■ **WORK ITEM**
Where the string "computer" appears in a line of the data, show that line.

■ **Saved entries**
☆ ☆ ☆ ☆ ☆ ☆ ☆
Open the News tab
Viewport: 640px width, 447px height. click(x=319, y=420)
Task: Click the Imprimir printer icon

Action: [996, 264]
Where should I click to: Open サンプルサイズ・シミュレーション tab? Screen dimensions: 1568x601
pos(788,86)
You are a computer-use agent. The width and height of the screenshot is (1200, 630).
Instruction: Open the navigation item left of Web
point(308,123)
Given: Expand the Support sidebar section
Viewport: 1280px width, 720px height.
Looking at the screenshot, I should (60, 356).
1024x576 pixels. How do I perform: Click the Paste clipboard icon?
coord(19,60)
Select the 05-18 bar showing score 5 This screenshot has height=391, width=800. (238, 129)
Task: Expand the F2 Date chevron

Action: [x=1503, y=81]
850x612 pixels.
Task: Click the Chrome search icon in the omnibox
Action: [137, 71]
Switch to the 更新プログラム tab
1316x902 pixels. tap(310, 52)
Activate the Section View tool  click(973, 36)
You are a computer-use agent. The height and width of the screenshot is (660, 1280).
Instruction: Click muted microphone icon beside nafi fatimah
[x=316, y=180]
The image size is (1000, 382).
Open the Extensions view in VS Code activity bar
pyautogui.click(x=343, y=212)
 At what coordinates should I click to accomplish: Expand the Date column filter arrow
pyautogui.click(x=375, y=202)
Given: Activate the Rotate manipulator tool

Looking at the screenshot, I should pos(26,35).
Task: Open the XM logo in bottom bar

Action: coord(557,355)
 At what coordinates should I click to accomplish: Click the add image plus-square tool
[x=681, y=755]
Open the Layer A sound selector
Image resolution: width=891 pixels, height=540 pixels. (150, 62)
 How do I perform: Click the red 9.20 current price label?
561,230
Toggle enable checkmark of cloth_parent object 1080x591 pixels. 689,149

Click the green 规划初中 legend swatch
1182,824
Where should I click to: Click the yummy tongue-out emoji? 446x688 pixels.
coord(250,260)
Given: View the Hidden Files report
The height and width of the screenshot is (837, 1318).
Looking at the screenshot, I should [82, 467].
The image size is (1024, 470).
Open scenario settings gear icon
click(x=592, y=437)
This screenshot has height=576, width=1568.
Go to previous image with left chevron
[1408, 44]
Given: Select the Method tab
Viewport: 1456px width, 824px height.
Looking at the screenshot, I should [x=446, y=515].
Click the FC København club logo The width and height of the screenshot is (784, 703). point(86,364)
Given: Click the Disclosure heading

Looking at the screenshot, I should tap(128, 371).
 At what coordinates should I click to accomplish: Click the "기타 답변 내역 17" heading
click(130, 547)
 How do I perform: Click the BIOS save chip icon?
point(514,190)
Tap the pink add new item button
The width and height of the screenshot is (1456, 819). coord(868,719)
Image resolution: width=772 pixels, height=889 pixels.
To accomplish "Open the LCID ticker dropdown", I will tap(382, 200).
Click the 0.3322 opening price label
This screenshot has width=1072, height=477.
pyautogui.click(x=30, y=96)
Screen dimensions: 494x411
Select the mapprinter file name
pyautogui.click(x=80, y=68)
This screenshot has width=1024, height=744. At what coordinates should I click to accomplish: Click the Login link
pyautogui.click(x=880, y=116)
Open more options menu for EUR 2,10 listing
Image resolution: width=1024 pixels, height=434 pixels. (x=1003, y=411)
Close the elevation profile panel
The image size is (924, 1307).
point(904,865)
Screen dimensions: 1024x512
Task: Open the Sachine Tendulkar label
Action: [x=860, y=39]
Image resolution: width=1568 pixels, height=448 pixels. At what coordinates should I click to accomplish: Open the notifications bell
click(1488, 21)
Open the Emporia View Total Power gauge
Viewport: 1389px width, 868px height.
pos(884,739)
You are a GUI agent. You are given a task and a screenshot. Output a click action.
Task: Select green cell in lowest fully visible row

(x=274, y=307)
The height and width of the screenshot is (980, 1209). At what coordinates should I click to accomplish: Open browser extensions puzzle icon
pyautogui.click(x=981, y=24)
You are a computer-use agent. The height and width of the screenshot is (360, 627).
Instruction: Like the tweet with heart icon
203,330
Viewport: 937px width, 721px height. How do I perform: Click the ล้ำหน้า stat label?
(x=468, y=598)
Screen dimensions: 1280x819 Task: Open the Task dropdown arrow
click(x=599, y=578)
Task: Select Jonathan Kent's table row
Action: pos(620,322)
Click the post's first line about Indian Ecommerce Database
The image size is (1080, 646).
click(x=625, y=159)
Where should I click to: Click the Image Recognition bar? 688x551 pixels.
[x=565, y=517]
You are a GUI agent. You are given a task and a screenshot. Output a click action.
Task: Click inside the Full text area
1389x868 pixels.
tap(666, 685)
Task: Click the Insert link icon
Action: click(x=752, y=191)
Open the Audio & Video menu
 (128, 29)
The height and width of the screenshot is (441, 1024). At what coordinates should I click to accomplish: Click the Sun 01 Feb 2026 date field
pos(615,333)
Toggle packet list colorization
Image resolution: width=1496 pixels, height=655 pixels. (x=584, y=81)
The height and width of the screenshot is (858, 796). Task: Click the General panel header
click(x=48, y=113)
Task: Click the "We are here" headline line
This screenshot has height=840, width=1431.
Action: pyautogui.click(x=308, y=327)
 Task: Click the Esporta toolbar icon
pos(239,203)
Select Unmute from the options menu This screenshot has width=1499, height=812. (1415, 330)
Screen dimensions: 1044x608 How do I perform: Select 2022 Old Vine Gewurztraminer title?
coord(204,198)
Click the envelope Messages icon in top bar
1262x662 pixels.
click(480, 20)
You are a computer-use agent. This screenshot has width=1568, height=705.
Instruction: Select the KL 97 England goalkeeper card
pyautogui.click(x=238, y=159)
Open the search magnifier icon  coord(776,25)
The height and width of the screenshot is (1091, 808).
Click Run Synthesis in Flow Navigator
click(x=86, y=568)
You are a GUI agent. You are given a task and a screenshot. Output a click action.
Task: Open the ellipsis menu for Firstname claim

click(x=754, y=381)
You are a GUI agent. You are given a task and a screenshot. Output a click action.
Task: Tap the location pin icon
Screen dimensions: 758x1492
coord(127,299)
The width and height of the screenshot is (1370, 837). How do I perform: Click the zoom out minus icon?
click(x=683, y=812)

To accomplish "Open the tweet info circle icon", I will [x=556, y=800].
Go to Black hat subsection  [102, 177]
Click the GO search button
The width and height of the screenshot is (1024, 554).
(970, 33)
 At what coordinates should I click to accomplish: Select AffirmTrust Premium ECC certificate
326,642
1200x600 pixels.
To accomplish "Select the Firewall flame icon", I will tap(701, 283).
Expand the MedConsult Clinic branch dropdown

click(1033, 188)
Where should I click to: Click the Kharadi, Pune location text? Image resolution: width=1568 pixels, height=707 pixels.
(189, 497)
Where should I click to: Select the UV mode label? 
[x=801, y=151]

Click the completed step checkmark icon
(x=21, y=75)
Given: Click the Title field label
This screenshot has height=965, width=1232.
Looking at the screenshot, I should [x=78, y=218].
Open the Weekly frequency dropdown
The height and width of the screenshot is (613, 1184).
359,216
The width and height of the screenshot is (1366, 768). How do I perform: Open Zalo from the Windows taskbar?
☆ ☆ ☆ ☆ ☆ ☆ ☆
■ **ANSWER BOX**
You are a computer-use agent. The width and height of the screenshot is (1200, 630).
You are a computer-use agent. The height and width of the screenshot is (660, 1280).
You are a computer-use agent. The height and width of the screenshot is (360, 627).
You are a computer-use agent. This screenshot has width=1568, height=705.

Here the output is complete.